RevolutionAnalytics / RRO

Revolution R Open
http://mran.revolutionanalytics.com/download/
GNU General Public License v2.0
86 stars 25 forks source link

IpSolve crashes on RRO due to MKL #218

Closed j-martens closed 9 years ago

j-martens commented 9 years ago

The function “lp” in the package “lpSolve” crashes on RRE (and possible RRO - to be confirmed) and does not in CRAN R, and the cause is the MKL.

We need to find what inside the package was causing MKL to crash.

Here are the related emails:

From: Brian Pinkney

David,

Here is the information from RCurl and lpSolve.

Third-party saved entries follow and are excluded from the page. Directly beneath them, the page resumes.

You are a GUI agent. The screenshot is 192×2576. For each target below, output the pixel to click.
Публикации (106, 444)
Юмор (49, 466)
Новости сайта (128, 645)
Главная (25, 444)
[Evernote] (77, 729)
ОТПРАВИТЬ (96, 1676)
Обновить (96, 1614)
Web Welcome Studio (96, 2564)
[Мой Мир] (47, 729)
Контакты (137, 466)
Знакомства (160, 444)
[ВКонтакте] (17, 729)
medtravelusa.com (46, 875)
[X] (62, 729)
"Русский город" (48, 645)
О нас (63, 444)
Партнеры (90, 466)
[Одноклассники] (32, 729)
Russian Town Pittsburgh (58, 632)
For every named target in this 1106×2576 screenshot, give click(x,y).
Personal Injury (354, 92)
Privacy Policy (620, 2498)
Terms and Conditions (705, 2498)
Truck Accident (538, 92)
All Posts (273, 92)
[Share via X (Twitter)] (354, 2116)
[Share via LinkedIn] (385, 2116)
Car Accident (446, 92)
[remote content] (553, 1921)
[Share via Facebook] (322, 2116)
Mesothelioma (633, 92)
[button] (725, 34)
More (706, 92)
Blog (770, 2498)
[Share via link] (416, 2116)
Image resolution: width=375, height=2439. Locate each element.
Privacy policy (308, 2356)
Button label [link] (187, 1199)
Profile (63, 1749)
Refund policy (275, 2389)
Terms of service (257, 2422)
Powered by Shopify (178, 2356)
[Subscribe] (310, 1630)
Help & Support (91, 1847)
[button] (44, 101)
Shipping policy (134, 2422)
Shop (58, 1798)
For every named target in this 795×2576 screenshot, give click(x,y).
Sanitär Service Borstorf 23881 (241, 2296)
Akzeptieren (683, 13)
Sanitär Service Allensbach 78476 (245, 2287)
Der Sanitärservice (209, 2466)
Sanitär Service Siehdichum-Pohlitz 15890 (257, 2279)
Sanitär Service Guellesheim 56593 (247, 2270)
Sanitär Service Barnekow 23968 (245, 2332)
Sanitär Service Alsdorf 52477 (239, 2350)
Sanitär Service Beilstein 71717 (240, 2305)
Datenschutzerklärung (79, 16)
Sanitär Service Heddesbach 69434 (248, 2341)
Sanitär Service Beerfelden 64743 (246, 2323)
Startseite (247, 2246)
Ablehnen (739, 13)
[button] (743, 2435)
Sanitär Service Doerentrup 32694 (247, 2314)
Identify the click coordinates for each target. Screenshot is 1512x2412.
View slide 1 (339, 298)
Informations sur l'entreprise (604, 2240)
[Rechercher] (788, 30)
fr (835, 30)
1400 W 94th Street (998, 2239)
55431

lpSolve – Segmentation fault on Linux If I run this simple example it will segfault on Linux systems – I tested in CentOS 6.5 install.packages("lpSolve") library(lpSolve) f.obj <- c(1, 9, 3) f.con <- matrix (c(1, 2, 3, 3, 2, 2), nrow=2, byrow=TRUE) f.dir <- c("<=", "<=") f.rhs <- c(9, 15) lp ("max", f.obj, f.con, f.dir, f.rhs) * caught segfault * address 0x3, cause 'memory not mapped'

Traceback: 1: .C("lpslink", direction = as.integer(direction), x.count = as.integer(x.count), objective = as.double(objective), const.count = as.integer(const.count), constraints = as.double(constraints), int.count = as.integer(int.count), int.vec = as.integer(int.vec), bin.count = as.integer(bin.count), binary.vec = as.integer(binary.vec), num.bin.solns = as.integer(num.bin.solns), objval = as.double(objval), solution = as.double(solution), presolve = as.integer(presolve), compute.sens = as.integer(compute.sens), sens.coef.from = as.double(sens.coef.from), sens.coef.to = as.double(sens.coef.to), duals = as.double(duals), duals.from = as.double(duals.from), duals.to = as.double(duals.to), scale = as.integer(scale), use.dense = as.integer(use.dense), dense.col = as.integer(dense.col), dense.val = as.double(dense.val), dense.const.nrow = as.integer(dense.const.nrow), dense.ctr = as.double(dense.ctr), use.rw = as.integer(use.rw), tmp = as.character(tmp), status = as.integer(status), PACKAGE = "lpSolve") When I replace the Intel MKL with those included in Open Source R - libRBlas.so and libRlaPack.so the script runs as expected. RCurl – Inconsistent Results between RRE and RStudio and RGui

RStudio Results

x <- getURL("http://microsoft.com", verbose=TRUE)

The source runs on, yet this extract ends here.